I received the following output:

TSEG lock

Even if D_OPEN is set, still outside SMM application will not be able to access the SMRAM present in TSEG region since TSEG is another protected memory area(protected using SMRRs). But the attacker can try to change the TSEG base to shift SMRAM outside TSEG protected region. TSEGMB register contain a lock to prevent that. I.E when its set, the register became read only.

SMRR (System Management Range register)

Another latest(still quite old) and important protection available for SMRAM is SMRR registers which protect SMRAM against multiple types of attacks like SMM cache poisoning, which we will be discussing in next section.

SMRR was introduced for x64 processors. It is used to restrict access to address range defined in SMRR against those range use in MTRR (discussed later) or remapping registers.
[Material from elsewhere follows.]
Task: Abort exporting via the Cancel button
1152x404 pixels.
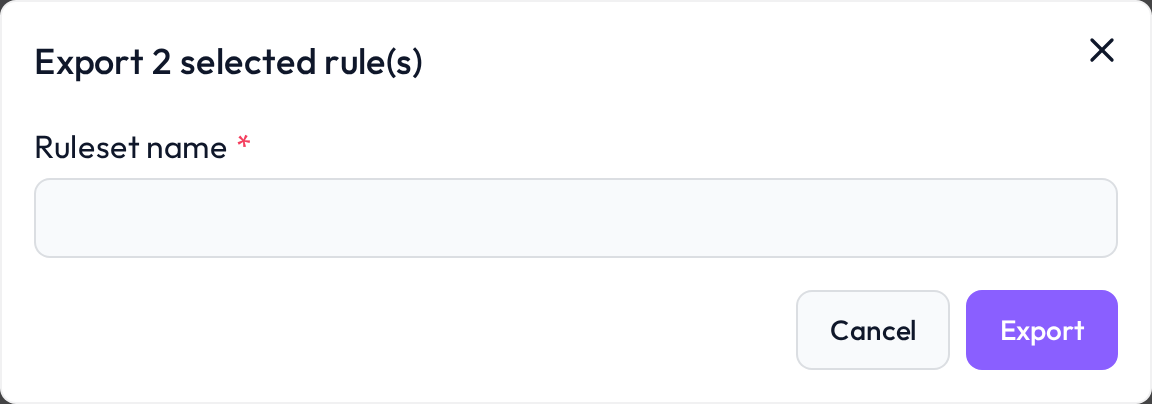Action: pyautogui.click(x=873, y=330)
SMRRs can be modified only when the processor is in SMM.

If IA32_MTRRCAP[bit 11] is set, the processor supports the SMRR interface to restrict access to a specified memory address range used by SMM. The system-management range registers consist of a pair of MSRs. The IA32_SMRR_PHYSBASE MSR defines the base address for the SMRAM memory range and the memory type used to access it in SMM. The IA32_SMRR_PHYSMASK MSR contains a valid bit and a mask that determines the SMRAM address range protected by the SMRR interface. These MSRs may be written only in SMM; an attempt to write them outside of SMM causes a general-protection exception.

Lets write a module to check if SMRR is set or not and what physical base it is protecting.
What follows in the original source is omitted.